Print what the records say exactly, and omit the pictures.

Stored data
####################

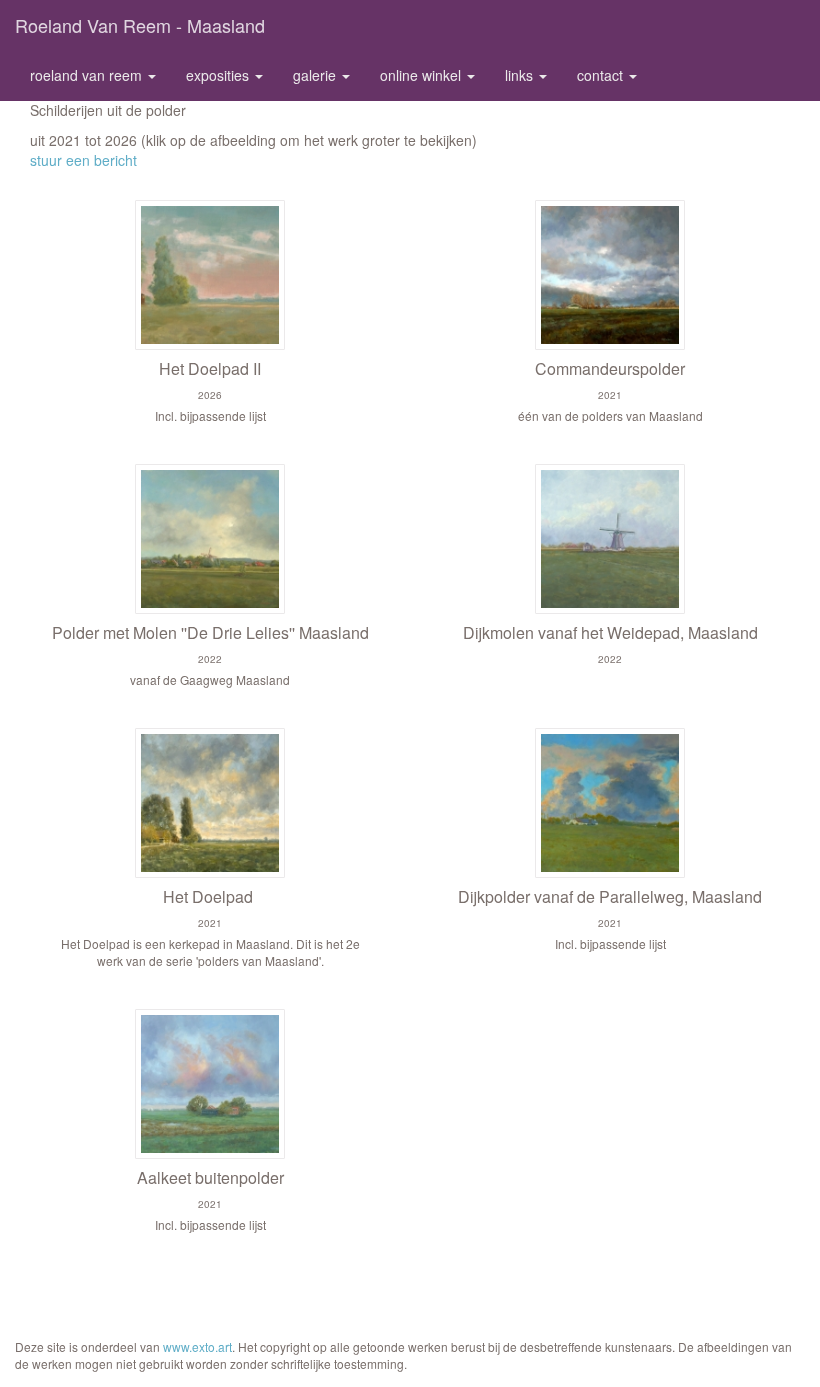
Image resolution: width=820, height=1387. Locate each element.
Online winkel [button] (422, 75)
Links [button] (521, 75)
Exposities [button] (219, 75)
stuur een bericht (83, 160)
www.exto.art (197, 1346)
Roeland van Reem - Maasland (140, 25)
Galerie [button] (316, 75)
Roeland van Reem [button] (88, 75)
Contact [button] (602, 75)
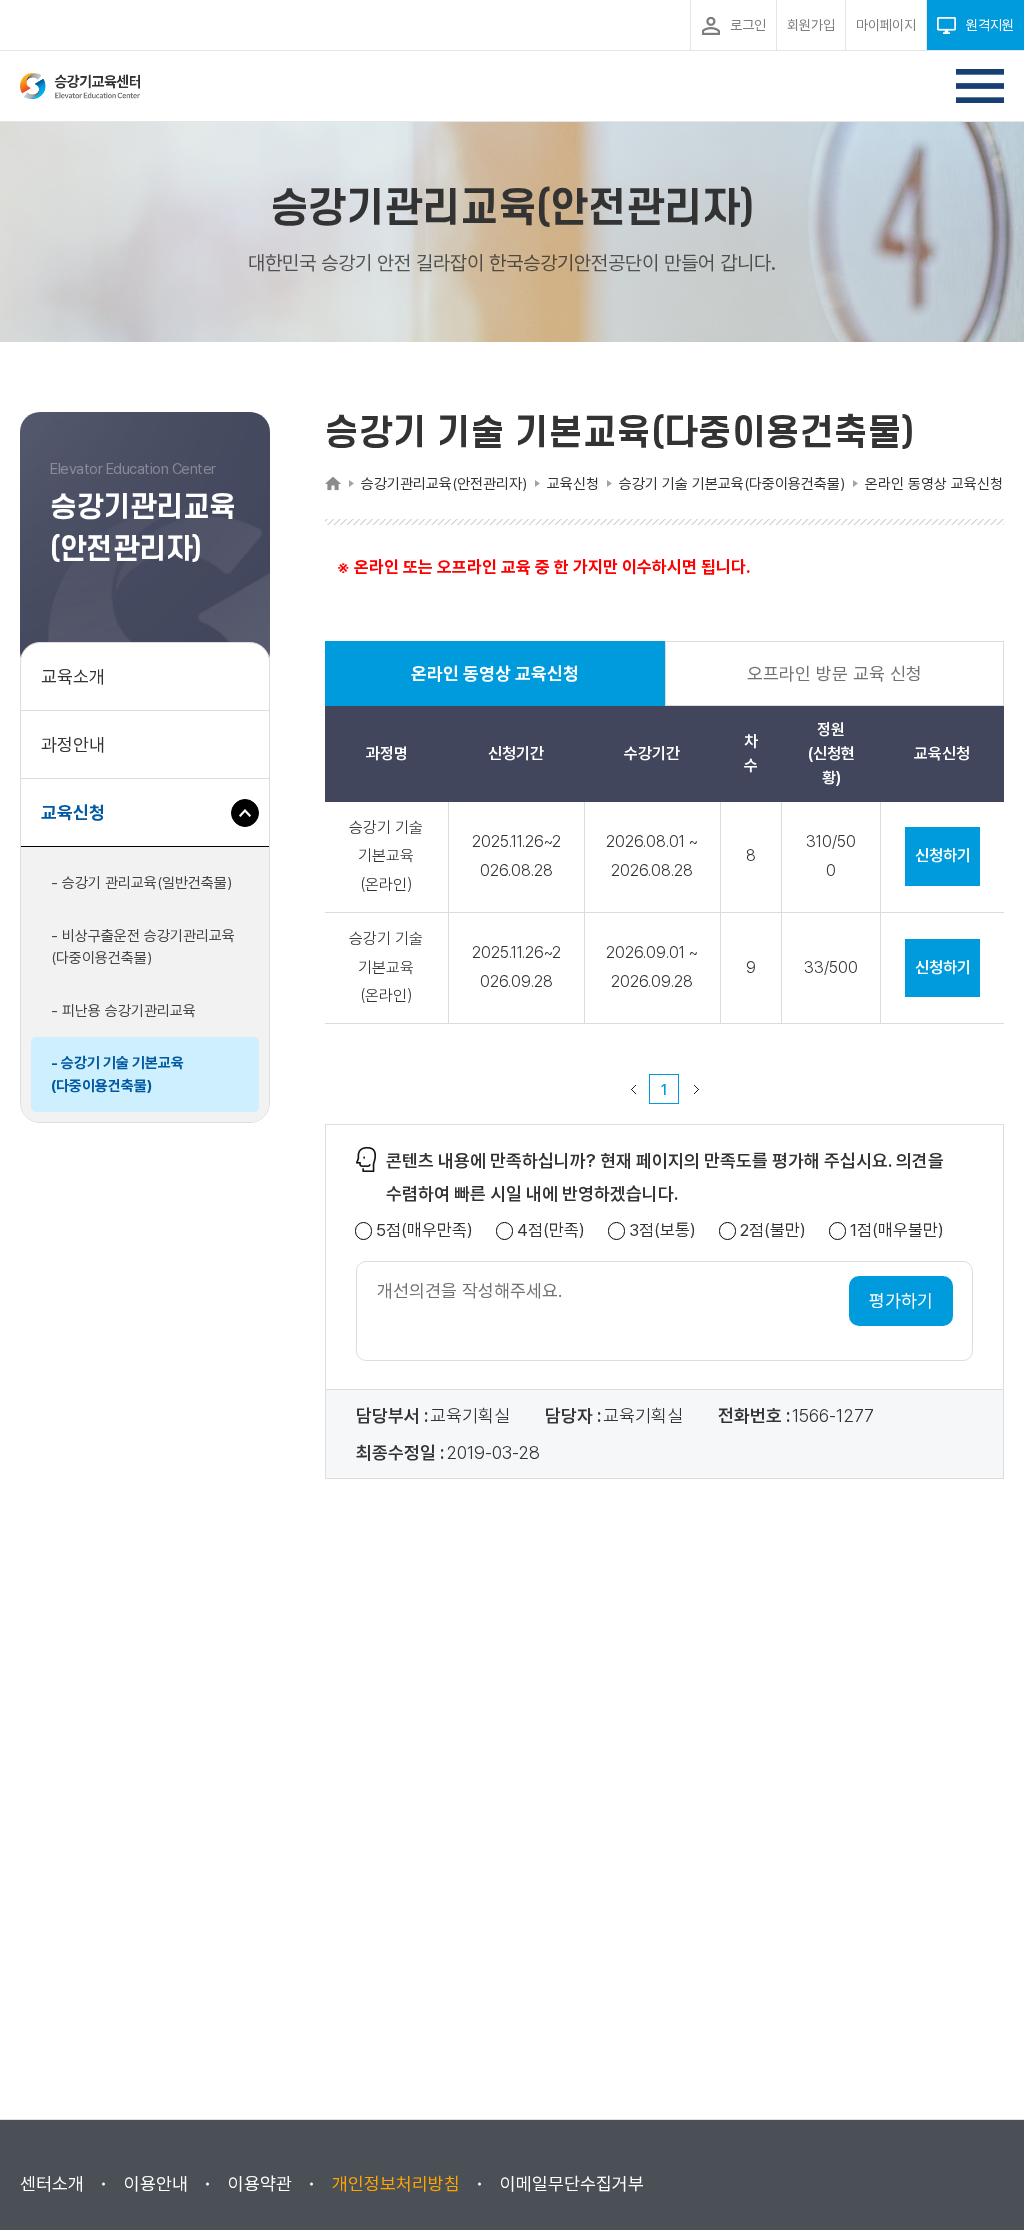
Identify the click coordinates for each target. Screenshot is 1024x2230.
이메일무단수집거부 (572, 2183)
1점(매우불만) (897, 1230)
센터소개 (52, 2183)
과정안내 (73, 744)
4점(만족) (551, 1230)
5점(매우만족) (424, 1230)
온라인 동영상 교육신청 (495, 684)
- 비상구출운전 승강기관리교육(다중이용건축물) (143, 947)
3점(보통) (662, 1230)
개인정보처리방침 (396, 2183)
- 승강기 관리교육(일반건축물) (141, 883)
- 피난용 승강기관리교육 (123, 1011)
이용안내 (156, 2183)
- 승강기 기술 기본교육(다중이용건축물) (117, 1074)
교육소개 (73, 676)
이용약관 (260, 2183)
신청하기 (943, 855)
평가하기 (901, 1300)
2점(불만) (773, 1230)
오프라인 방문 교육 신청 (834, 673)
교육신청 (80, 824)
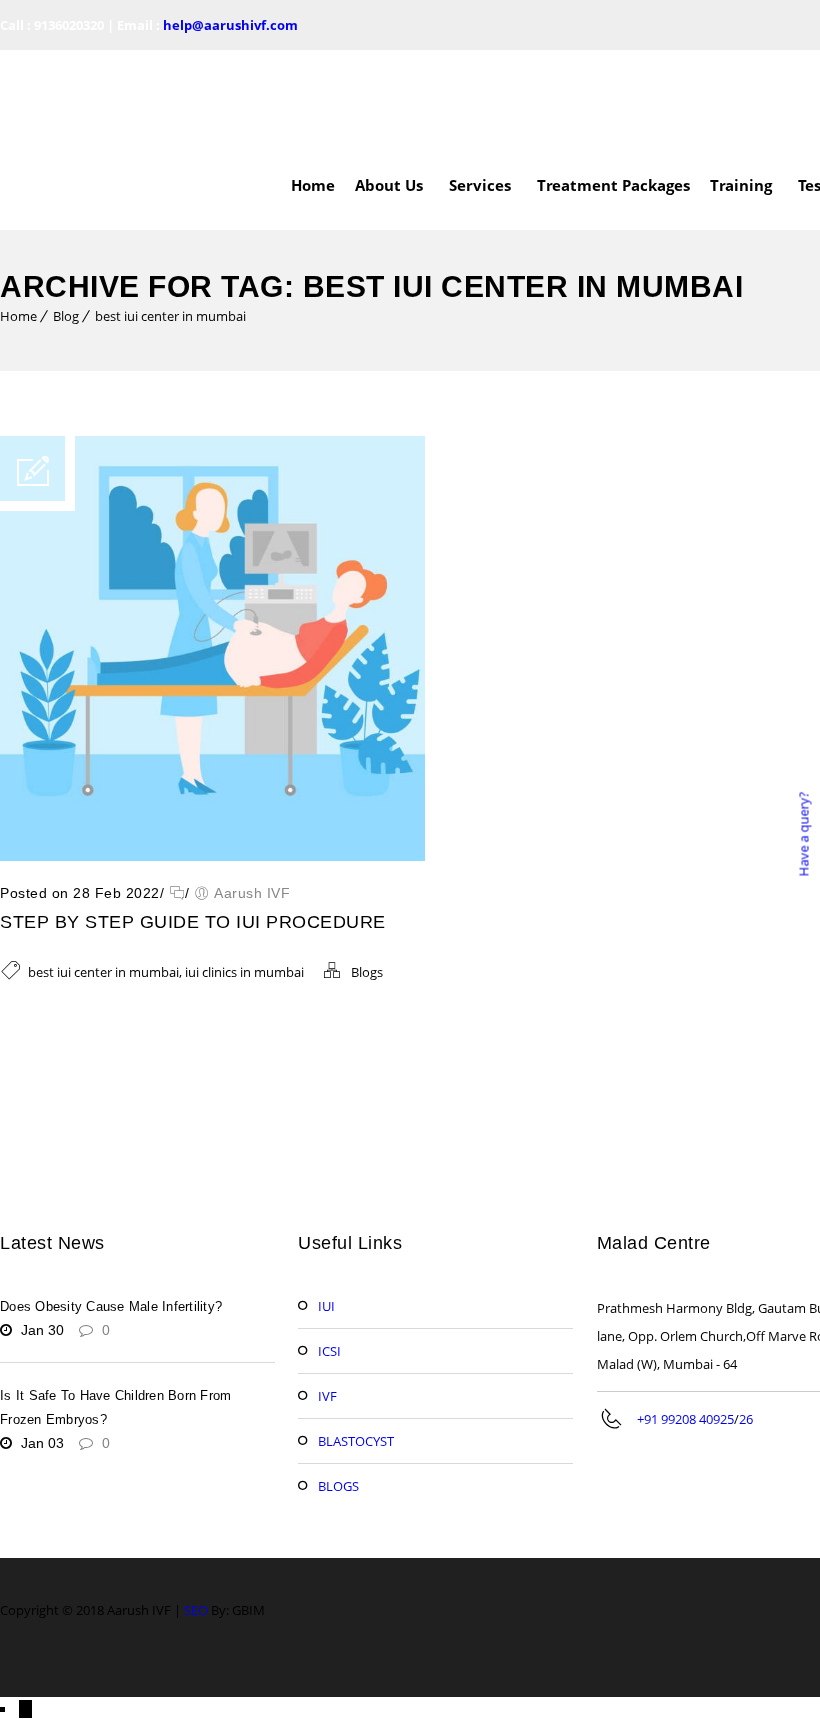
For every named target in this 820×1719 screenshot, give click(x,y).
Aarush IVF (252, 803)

####################

:: Reply ::
Image resolution: width=820, height=1387. Locate each element.
Online winkel [button] (422, 75)
Links [button] (521, 75)
Exposities [button] (219, 75)
stuur een bericht (83, 160)
www.exto.art (197, 1346)
Roeland van Reem - Maasland (140, 25)
Galerie [button] (316, 75)
Roeland van Reem [button] (88, 75)
Contact [button] (602, 75)
Identify the click coordinates for each target. Screenshot is 1024x2230.
이메일무단수집거부 (572, 2183)
1점(매우불만) (897, 1230)
센터소개 (52, 2183)
과정안내 (73, 744)
4점(만족) (551, 1230)
5점(매우만족) (424, 1230)
온라인 동영상 교육신청 (495, 684)
- 비상구출운전 승강기관리교육(다중이용건축물) (143, 947)
3점(보통) (662, 1230)
개인정보처리방침 (396, 2183)
- 승강기 관리교육(일반건축물) (141, 883)
- 피난용 승강기관리교육 (123, 1011)
이용안내 (156, 2183)
- 승강기 기술 기본교육(다중이용건축물) (117, 1074)
교육소개 (73, 676)
이용약관 (260, 2183)
신청하기 (943, 855)
평가하기 (901, 1300)
2점(불만) (773, 1230)
오프라인 방문 교육 신청 (834, 673)
교육신청 (80, 824)
For every named target in this 820×1719 screenshot, give click(x,y).
Aarush IVF (252, 803)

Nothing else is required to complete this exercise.